Betroffen ist die Person, die die Aufzeichnungen und Datenträger in ihrer Verfügungsmacht hat. Bei den anwesenden Personen handelt es sich vor allem um Mitarbeiter, wie Konzipienten oder sonstige Kanzleimitarbeiter der Berufsgeheimnisträger, die bei dessen Abwesenheit dessen Widerspruchsrecht vertretungsweise ausüben ( Tipold/Zerbes , WK-StPO § 112 Rz 10/1)
Dr. K* wäre als Vertreter der von der Sicherstellung betroffenen juristischen Person, der auch bei der Durchsuchung anwesend war, jedenfalls unter Hinweis auf das Redaktionsgeheimnis befugt gewesen, der sofortigen Durchsicht der Unterlagen und Datenträger zu widersprechen. Er unterfertigte das Sicherstellungsprotokoll jedoch, ohne einen solchen Widerspruch erhoben zu haben.
Das Gesetz enthält keine Regelung, innerhalb welcher Frist die von der Sicherstellung betroffene oder dabei anwesende Person der Sicherstellung von Unterlagen und Datenträgern zu widersprechen hat.
Zweck des Widerspruchs und der Hinterlegung ist, dass die Unterlagen von der Staatsanwaltschaft oder der Kriminalpolizei nicht eingesehen werden dürfen, solange nicht über die Einsicht nach Maßgabe des § 112 StPO entschieden worden ist. Wille des Gesetzgebers ist es daher, dass durch Erhebung eines Widerspruchs verhindert wird, dass die Strafverfolgungsbehörde Kenntnis von einem Material erlangt, welches dem Geheimnisschutz unterliegt und darauf aufbauend weitere Ermittlungsmaßnahmen setzt. Widerspricht der Betroffene nicht, kann sofort in die Unterlagen Einsicht genommen werden. Auch wenn § 112 StPO keine Frist normiert, ist die Bestimmung, um dem Willen des Gesetzgebers gerecht zu werden, so auszulegen, dass der Betroffene (oder die bei der Durchsuchung anwesende Person) den Widerspruch unverzüglich (dh in unmittelbarem zeitlichen Zusammenhang mit der Durchsuchung bzw der Kenntnis von derselben) erheben muss. Nur bei unverzüglicher Erhebung des Widerspruchs kann der Geheimnisträger die sofortige Durchsicht der Unterlagen verhindern und die Hinterlegung bei Gericht erwirken.

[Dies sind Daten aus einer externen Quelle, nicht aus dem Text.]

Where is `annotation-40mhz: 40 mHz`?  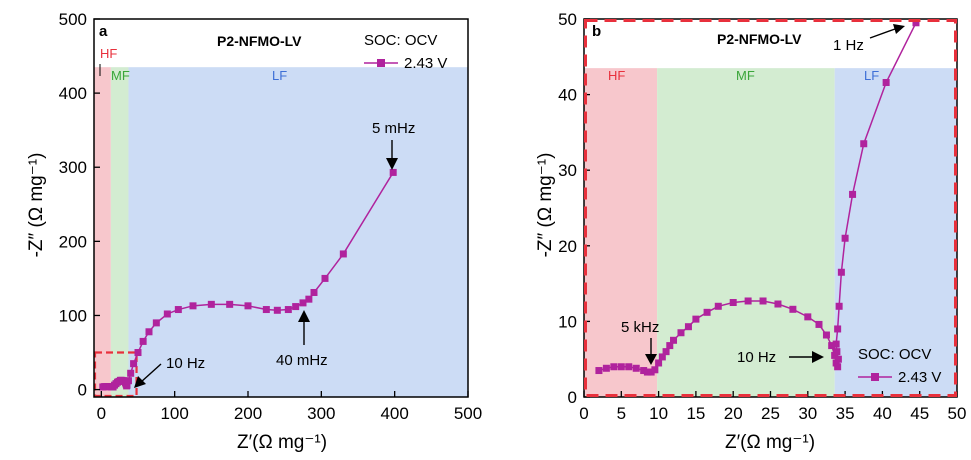 annotation-40mhz: 40 mHz is located at coordinates (302, 340).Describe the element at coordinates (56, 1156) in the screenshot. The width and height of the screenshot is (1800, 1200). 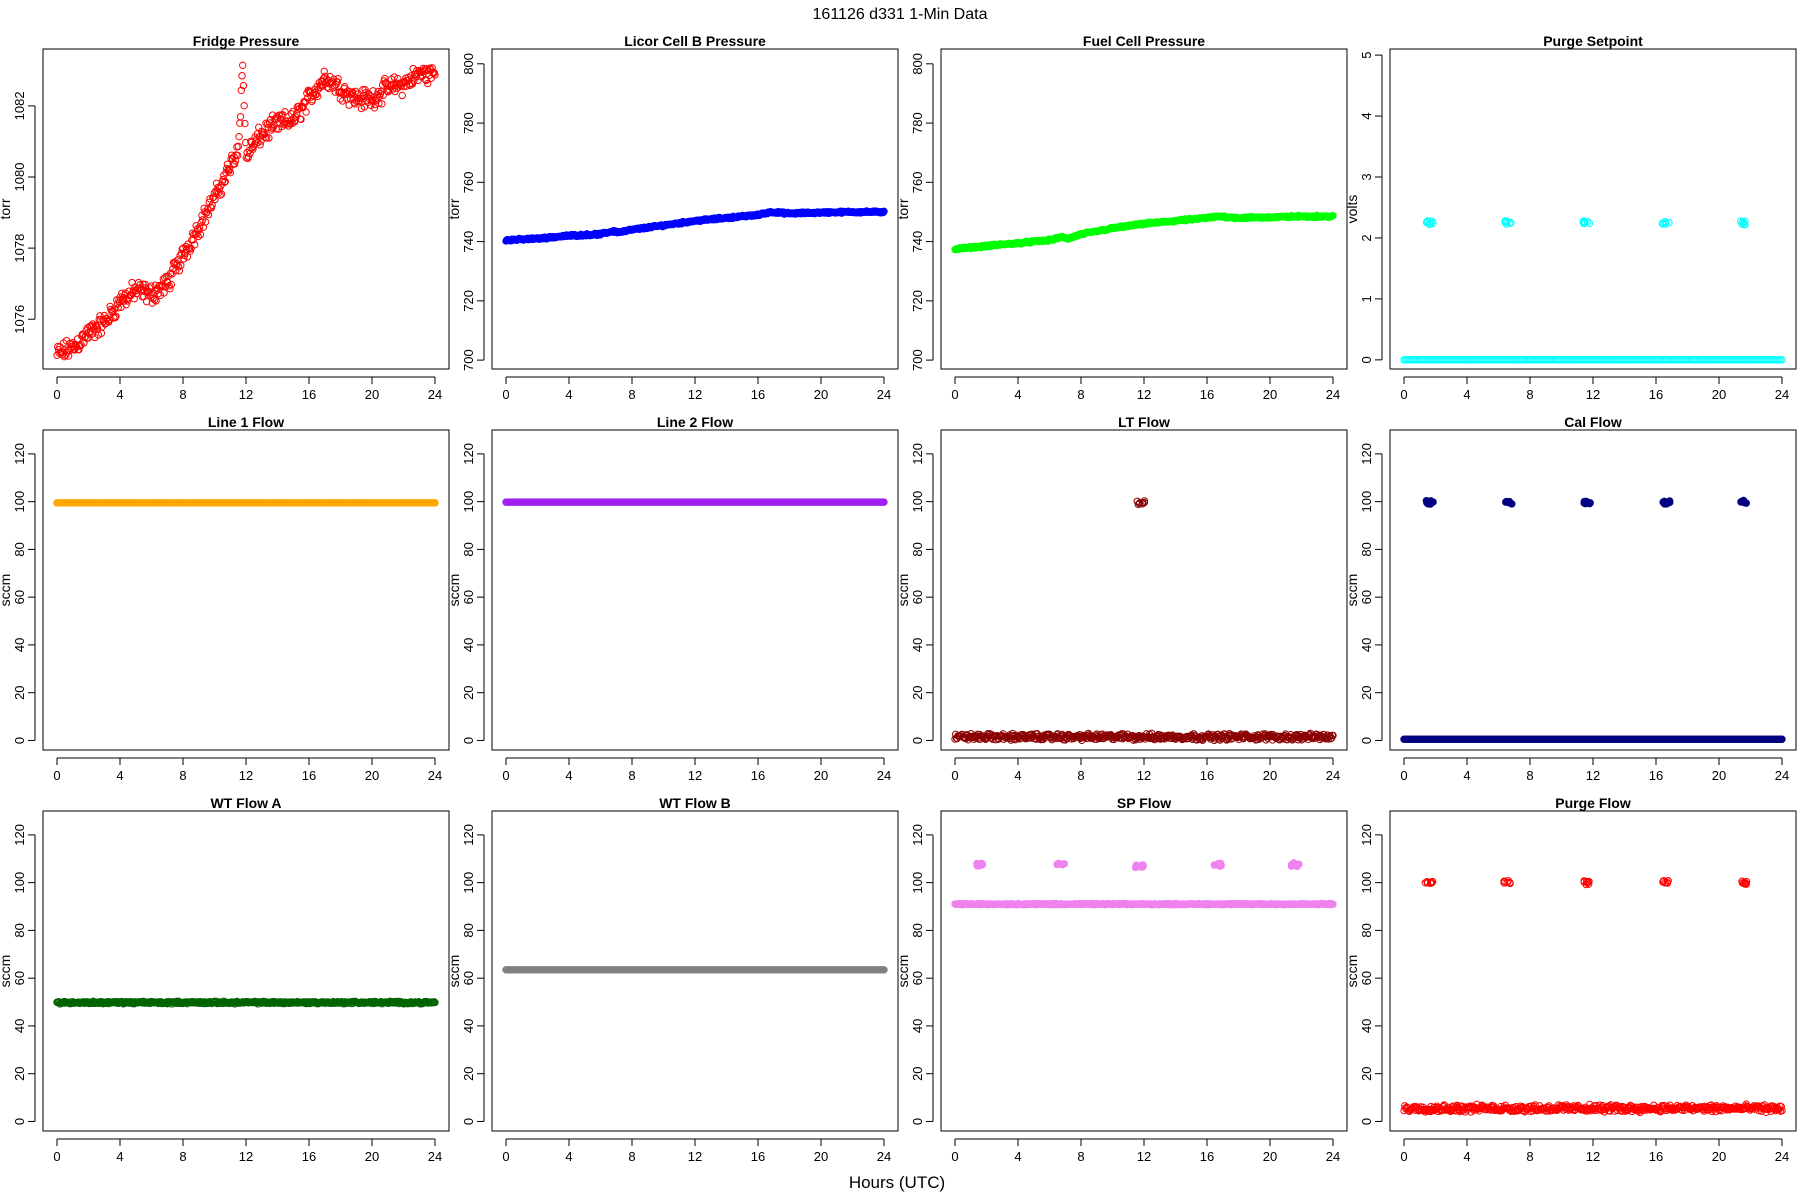
I see `x-tick-label: 0` at that location.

Nachdem ein Widerspruch nicht unverzüglich ausgesprochen wurde, ist die Einspruchswerberin des Rechts auf Erhebung eines Widerspruchs verlustig geworden.

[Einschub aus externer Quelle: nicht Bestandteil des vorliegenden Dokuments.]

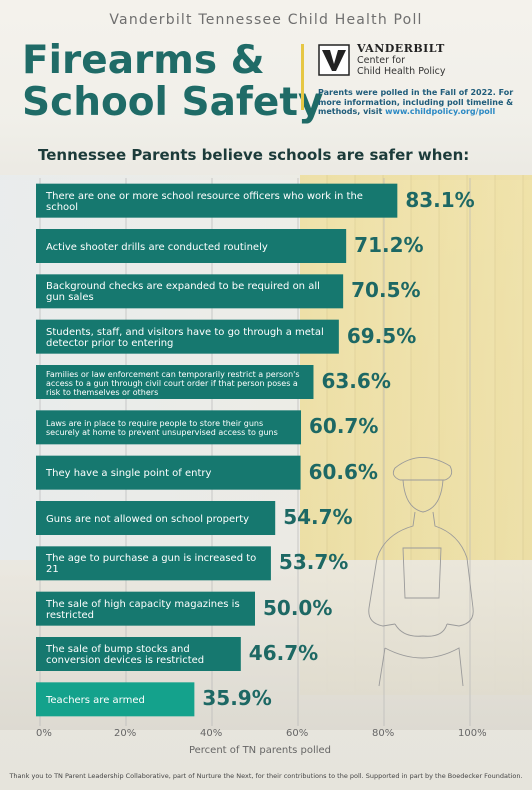 The image size is (532, 790). I want to click on bar-value-label: 50.0%, so click(298, 608).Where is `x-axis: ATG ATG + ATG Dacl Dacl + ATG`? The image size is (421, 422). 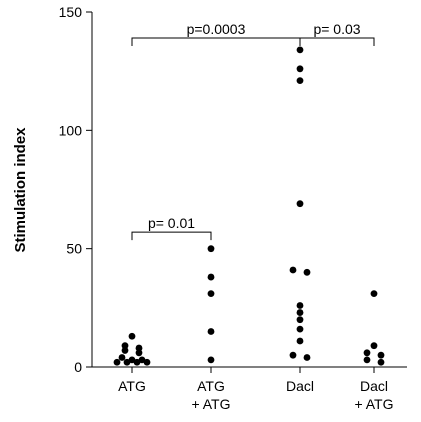
x-axis: ATG ATG + ATG Dacl Dacl + ATG is located at coordinates (250, 389).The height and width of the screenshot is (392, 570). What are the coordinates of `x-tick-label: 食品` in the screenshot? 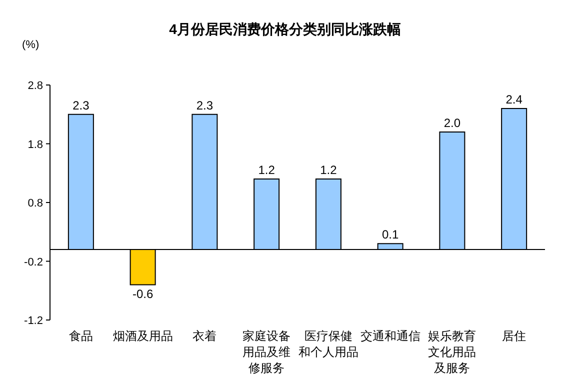 It's located at (80, 336).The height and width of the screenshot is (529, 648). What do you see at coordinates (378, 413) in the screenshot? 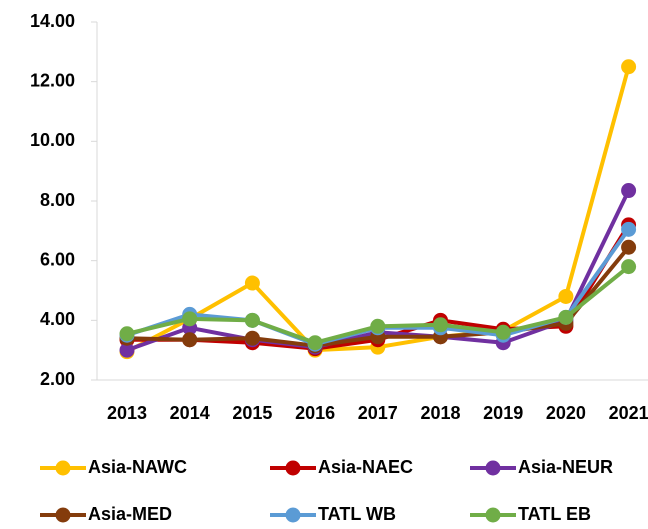
I see `x-tick-label: 2017` at bounding box center [378, 413].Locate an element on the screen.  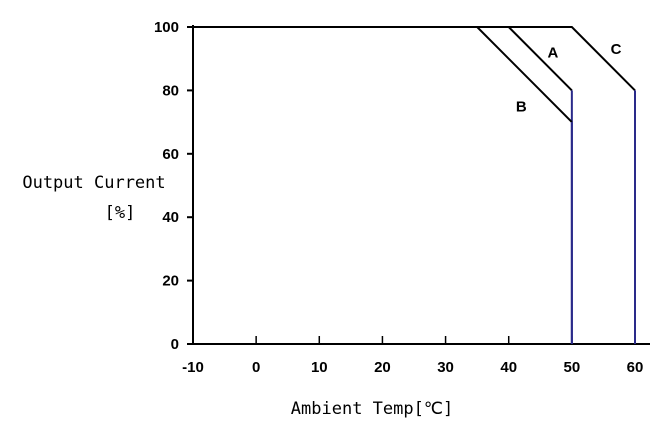
y-tick-label: 0 is located at coordinates (175, 344).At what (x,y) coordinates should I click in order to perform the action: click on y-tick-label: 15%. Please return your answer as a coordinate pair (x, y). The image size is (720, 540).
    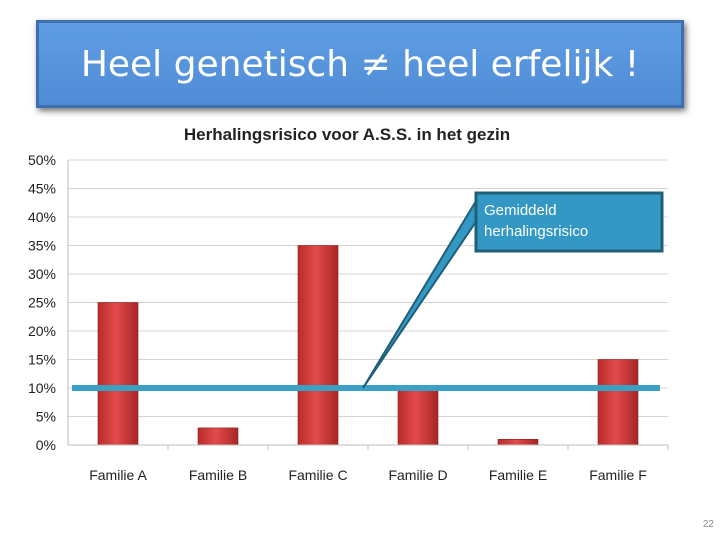
    Looking at the image, I should click on (42, 360).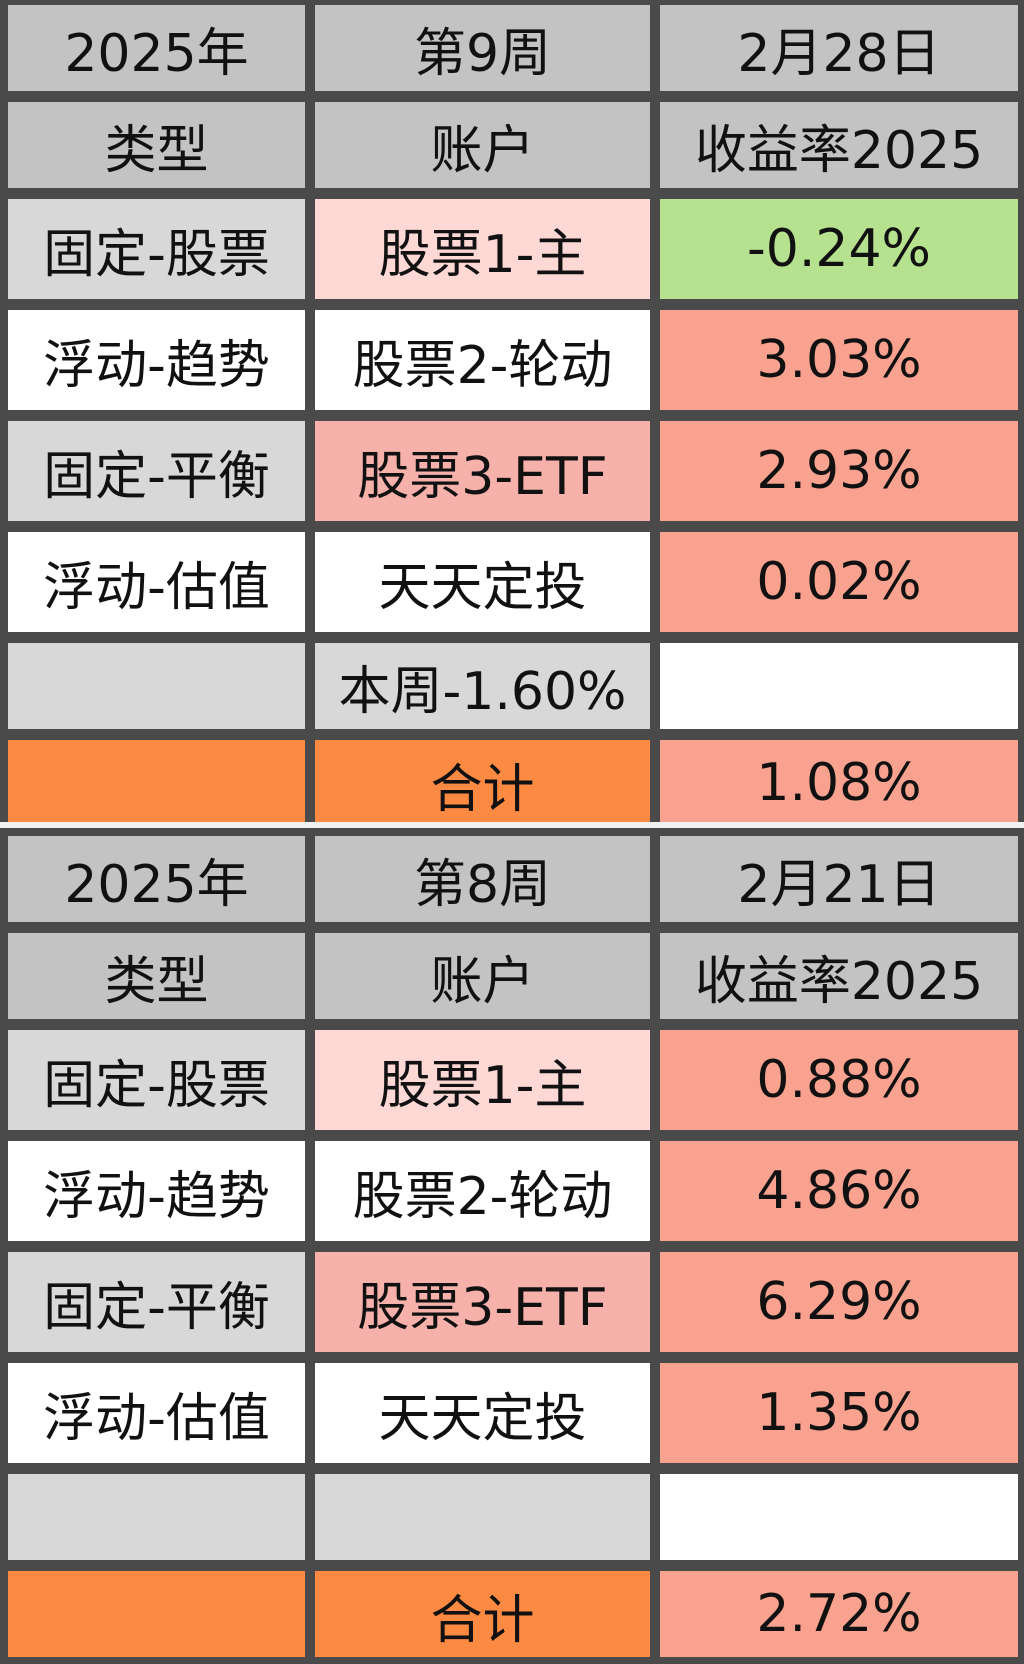  What do you see at coordinates (482, 1517) in the screenshot?
I see `weekly-return-cell` at bounding box center [482, 1517].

Da die Ermittlungsbehörde somit den verspäteten Widerspruch zutreffend nicht angenommen hat (vgl OLG Wien 22 Bs 287/13m; 23 Bs 165/12a; 18 Bs 216/15v, wonach die Ermittlungsbehörden völlig unsubstantiierten im Sinn von offenkundig unzulässigen Widersprüchen faktisch keine Folge zu leisten haben), liegt die von der Einspruchswerberin behauptete Rechtsverletzung nicht vor, weswegen spruchgemäß zu entscheiden ist.